Pertuzumab plus high-dose trastuzumab shows promise for selected patients with HER2-positive MBC

04 Dec 2023
Pertuzumab plus high-dose trastuzumab shows promise for selected patients with HER2-positive MBC

Treatment with pertuzumab plus high-dose trastuzumab appears to confer survival benefits in patients with HER2-positive metastatic breast cancer (MBC) with progressive central nervous system (CNS) metastases following radiotherapy, according to the phase II PATRICIA study.

In PATRICIA, 40 patients (median age 48 years, 90.0 percent White) were enrolled and assigned to receive intravenous pertuzumab (840 mg loading dose, then 420 mg once every 3-week cycle) plus intravenous high-dose trastuzumab (6 mg/kg weekly) until CNS or systemic PD, unacceptable toxicity, withdrawal, or study termination. A total of 39 patients received the study medications and 12 completed treatment.

Of the patients, 24 (60.0 percent) had extracranial disease and 11 (27.5 percent) were receiving concomitant systemic treatment for MBC. The median time from brain metastasis diagnosis until study entry was 19.4 months. Everyone had received radiotherapy, and the median time from last CNS-directed radiotherapy was 18.6 months.

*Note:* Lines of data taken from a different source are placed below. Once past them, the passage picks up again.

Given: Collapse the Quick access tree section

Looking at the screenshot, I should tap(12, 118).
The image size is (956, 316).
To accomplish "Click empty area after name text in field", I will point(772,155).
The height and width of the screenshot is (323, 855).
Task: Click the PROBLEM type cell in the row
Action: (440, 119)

The primary endpoint of confirmed objective response rate (ORR) per Response Assessment in Neuro-Oncology Brain Metastases criteria was 11 percent (95 percent CI, 3.0–25.4). The median progression-free survival (PFS)-CNS or systemic PFS was 4.6 months (95 percent CI, 4.0–8.9), and the median overall survival was 27.2 months (95 percent CI, 16.1–not reached).

At 6 months, the clinical benefit rate in the CNS was 51 percent (95 percent CI, 34.4–68.1). Two patients remained on treatment until study closure, and they achieved stable disease for 4.1 and 4.8 years, respectively.

In terms of safety, treatment-related grade 3/4 adverse events occurred in 7.7 percent of patients. Those with confirmed partial response or stable disease (≥4 months) in the CNS had stable patient-reported outcomes over time.